CRDT convergence under failover: QUIC keepalive on the sync endpoint + configurable blob-stall timeout. Two fixes plus CI hardening. The headline is #226 — the AutomergeBackend::with_iroh sync/blob endpoint was missing the tactical QUIC keepalive every IrohTransport endpoint already applies, so a half-open connection under dual-C2 failover stalled convergence to reachable peers in multiples of the 30 s app-level read timeout (peat-sim 7n-dual-c2: ~30/60/90 s outliers collapsed to a ~5–7 s worst case). Ships alongside the #227 configurable stall-timeout knob (consumed by peat-node) and CI serialization for the #222 P2P flake (#229).

Fixed

  • fetch_blob peer-health demotion is now Stalled-only (#227, follows #137). A peer was demoted on both Stalled and Errored fetch outcomes, but iroh-blobs surfaces "peer unreachable" and "peer reachable but doesn't have the blob yet" identically as Error("Unable to download …"). Demoting on Errored punished a healthy relay still staging the content (e.g. the surviving C2 in a dual-C2 failover) and, with a low stall timeout, drove a demote/oscillate thrash. Now only Stalled (no response within the threshold) and stream-open failure demote a peer; an errored attempt is treated as a transient content-availability condition.
  • CRDT sync now detects half-open/dead connections in ~5s instead of ~30s (#226). AutomergeBackend::with_iroh — the endpoint backing the persistent CRDT sync channels and the blob store on every peat-node / peat-protocol consumer — was built without the tactical QUIC keepalive + idle-timeout (1s keepalive / 5s max_idle_timeout, Issue #315) that every IrohTransport endpoint already applies.
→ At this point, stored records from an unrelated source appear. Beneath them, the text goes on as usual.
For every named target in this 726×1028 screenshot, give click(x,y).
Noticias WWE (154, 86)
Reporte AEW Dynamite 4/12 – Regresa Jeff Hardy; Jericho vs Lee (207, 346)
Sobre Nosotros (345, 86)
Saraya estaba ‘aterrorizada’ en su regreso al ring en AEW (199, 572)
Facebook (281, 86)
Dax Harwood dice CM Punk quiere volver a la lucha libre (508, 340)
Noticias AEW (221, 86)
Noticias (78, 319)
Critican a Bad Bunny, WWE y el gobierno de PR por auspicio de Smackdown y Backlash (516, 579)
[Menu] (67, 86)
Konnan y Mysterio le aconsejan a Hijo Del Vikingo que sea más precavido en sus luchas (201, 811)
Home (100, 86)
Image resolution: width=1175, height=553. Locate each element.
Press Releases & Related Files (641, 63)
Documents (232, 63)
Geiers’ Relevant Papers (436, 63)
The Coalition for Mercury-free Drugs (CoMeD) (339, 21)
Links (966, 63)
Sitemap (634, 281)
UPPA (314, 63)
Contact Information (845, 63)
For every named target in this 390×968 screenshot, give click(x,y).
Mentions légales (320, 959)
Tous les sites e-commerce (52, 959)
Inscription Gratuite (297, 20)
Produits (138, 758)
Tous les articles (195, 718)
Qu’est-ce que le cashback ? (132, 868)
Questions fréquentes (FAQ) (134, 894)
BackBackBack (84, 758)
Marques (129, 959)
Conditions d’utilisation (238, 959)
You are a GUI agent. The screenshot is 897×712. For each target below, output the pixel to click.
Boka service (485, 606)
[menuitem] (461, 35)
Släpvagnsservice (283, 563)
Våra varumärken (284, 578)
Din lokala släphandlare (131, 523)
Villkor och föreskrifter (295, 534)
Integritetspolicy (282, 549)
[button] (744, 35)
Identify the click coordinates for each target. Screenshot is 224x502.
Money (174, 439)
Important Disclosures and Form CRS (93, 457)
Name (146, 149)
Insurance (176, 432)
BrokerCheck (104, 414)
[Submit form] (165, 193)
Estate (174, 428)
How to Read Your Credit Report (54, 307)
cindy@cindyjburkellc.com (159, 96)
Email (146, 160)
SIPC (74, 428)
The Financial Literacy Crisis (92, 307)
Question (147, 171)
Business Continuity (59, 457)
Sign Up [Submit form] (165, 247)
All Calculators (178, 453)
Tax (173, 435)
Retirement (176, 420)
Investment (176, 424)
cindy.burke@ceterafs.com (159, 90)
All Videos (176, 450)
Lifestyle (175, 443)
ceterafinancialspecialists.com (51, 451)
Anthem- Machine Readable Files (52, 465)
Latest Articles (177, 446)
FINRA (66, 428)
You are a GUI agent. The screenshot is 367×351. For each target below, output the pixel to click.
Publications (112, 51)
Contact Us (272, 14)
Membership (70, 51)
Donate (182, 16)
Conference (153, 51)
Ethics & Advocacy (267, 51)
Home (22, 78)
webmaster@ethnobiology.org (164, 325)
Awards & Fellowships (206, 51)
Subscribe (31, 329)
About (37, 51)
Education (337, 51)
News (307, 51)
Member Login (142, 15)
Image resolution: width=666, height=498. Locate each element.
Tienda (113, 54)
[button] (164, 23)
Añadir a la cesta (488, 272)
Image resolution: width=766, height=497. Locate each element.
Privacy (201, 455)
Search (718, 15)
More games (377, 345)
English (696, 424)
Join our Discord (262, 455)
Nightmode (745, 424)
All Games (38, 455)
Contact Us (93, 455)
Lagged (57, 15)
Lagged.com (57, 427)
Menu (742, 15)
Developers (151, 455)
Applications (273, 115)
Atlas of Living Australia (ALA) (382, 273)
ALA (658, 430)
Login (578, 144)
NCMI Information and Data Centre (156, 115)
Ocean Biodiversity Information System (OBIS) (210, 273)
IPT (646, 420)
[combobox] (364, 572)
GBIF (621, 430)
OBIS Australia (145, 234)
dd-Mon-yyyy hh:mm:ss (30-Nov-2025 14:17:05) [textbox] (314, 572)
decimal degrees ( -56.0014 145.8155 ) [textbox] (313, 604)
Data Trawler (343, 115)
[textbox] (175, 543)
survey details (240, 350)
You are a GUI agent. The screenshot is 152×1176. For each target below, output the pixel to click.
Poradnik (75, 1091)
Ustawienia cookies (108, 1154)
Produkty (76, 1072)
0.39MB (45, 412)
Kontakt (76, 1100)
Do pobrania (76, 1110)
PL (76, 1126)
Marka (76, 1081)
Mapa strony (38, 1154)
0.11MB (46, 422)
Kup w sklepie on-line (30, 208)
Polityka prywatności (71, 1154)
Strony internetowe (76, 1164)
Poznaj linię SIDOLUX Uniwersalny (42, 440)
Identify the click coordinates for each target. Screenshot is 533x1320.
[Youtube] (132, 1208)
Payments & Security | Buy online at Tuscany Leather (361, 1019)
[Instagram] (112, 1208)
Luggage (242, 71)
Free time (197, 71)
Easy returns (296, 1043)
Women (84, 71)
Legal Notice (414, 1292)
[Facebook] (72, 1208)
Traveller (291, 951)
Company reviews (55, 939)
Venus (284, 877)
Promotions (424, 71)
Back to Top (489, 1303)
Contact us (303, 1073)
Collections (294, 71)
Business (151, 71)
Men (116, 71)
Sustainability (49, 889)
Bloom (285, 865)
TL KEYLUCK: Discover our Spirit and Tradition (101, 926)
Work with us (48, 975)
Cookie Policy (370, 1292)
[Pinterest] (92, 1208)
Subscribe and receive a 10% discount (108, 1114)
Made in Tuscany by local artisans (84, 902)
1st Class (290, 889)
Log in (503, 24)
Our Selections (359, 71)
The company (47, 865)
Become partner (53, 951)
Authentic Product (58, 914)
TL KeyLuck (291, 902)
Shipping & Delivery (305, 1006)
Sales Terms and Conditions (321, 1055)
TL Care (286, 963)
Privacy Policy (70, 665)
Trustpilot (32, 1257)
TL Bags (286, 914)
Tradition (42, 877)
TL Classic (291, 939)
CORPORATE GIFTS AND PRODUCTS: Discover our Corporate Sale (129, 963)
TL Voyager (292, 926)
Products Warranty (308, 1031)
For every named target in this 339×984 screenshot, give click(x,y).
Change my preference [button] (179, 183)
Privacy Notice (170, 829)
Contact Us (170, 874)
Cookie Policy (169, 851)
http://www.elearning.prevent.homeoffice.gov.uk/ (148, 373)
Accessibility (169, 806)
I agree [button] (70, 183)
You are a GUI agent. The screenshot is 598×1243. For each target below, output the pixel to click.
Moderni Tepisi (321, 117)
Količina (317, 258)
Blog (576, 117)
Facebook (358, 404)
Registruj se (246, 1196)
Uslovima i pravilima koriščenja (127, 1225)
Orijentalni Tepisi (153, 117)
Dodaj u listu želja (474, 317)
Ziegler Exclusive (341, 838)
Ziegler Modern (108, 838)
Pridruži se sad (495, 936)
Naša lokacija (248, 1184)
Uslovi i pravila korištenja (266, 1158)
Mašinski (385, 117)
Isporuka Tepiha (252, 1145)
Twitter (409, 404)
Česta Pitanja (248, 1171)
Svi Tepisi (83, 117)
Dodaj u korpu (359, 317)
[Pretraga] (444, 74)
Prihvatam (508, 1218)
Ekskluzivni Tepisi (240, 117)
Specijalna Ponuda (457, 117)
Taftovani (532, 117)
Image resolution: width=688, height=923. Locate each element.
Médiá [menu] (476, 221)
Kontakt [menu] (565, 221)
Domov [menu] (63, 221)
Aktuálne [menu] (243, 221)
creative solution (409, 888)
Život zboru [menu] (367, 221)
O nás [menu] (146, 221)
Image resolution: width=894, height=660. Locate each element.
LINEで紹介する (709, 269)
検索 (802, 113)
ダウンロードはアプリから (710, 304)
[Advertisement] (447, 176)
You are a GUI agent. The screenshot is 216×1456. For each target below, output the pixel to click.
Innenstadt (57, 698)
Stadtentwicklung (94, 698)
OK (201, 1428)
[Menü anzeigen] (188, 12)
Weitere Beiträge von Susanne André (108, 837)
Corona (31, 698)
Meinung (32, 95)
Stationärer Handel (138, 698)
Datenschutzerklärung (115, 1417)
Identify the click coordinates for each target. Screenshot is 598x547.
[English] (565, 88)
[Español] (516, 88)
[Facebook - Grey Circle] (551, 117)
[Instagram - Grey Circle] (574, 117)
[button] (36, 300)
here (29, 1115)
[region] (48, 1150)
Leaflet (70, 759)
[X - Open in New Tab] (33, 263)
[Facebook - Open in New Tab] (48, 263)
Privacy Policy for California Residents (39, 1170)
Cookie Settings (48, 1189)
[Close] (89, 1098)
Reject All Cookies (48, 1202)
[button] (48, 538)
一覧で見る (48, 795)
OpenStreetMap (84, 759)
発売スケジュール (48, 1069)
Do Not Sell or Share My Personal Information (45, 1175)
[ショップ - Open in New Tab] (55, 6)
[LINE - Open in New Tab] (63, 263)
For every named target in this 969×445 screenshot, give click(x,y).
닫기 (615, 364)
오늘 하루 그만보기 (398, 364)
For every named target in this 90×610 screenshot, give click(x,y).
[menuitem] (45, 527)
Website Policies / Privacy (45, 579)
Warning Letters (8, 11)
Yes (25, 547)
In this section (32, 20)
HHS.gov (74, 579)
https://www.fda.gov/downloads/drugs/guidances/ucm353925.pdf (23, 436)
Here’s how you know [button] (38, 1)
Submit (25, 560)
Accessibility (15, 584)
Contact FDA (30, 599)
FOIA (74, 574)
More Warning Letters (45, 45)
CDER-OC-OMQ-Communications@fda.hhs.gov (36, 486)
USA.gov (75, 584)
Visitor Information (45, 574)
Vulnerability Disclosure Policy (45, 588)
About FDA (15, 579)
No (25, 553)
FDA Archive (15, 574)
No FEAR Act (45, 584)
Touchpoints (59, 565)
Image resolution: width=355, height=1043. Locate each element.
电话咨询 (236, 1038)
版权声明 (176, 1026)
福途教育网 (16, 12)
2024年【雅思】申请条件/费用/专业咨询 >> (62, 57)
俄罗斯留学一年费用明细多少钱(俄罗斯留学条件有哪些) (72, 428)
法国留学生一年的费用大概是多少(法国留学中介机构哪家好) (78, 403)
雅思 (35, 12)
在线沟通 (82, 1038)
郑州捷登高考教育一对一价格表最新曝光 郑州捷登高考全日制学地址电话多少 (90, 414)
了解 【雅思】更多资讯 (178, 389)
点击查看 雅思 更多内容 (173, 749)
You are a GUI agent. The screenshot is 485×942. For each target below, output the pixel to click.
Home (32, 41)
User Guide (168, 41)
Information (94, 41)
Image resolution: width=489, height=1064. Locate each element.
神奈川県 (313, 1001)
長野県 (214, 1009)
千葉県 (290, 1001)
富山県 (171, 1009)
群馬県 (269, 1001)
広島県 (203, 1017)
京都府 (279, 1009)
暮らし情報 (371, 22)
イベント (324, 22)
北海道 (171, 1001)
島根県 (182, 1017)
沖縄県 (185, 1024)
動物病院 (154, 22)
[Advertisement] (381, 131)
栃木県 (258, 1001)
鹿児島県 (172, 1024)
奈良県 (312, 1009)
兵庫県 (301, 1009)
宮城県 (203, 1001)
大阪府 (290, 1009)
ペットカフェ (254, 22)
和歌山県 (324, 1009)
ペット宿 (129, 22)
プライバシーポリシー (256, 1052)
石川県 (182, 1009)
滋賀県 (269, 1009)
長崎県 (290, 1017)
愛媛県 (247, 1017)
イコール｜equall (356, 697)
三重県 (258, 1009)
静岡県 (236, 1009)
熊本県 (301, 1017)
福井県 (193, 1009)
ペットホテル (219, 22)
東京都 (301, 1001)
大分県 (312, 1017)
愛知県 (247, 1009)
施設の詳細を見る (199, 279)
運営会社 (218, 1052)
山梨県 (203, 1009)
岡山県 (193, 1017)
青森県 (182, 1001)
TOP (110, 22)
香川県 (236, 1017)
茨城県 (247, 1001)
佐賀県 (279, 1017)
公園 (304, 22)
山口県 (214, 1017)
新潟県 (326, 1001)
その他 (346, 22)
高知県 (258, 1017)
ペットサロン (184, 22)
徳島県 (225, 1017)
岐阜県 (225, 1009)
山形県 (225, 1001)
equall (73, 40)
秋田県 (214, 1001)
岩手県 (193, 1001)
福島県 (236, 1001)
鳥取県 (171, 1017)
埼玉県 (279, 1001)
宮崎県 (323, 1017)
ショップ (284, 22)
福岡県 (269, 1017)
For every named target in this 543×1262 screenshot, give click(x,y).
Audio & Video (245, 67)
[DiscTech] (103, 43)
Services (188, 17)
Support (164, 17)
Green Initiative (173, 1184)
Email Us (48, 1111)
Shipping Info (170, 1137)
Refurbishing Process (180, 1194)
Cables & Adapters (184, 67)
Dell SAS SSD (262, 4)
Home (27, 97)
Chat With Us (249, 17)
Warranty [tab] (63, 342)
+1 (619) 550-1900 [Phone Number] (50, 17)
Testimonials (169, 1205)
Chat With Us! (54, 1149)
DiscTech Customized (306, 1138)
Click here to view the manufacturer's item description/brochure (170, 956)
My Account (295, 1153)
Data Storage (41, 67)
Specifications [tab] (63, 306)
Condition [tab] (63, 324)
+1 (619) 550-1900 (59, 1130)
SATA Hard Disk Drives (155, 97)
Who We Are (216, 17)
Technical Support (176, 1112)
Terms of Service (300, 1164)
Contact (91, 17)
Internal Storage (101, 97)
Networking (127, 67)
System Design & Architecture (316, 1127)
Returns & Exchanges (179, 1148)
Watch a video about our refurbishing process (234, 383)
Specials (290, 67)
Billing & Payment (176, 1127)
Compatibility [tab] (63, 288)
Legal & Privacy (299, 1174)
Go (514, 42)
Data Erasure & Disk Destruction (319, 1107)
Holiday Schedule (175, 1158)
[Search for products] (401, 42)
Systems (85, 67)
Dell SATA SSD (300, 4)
With no transport-level liveness, a half-open connection (a peer that became unreachable, or a transient path disruption at a topology failover) was detected only by the 30s app-level SyncChannel::RECV_TIMEOUT. Because the on-change sync loop pushes a local write by enqueuing onto each peer's persistent channel, the write then sat undelivered on the half-open stream until that 30s timeout forced a reconnect and re-sync — so convergence to reachable peers stalled in multiples of 30s under dual-C2 failover (observed end-to-end in the peat-sim 7n-dual-c2 experiment: ~30/60/90s outliers on otherwise sub-100ms document sync, blob-independent and size-independent). Applying the same create_tactical_transport_config() closes the gap; the 1s keepalive additionally keeps a healthy-but-idle channel verified so it is never mistaken for stale. This same create_tactical_transport_config() is also applied to NetworkedIrohBlobStore::build_endpoint_with_hooks (the peat-mesh-node binary's endpoint), so the keepalive guarantee is uniform across every peat-mesh-built iroh endpoint.

Added

  • AutomergeBackendConfig::download_stall_timeout: Option<Duration> (#227). Threads a configurable per-attempt blob-download stall threshold through to the blob store (was the IrohConfig default only). None preserves the 30 s default. Lets a consumer (e.g. peat-node) shrink the first-fetch dead-peer wait for redundant-peer deployments. Additive-but-source-breaking for AutomergeBackendConfig struct-literal callers (like the earlier cipher field).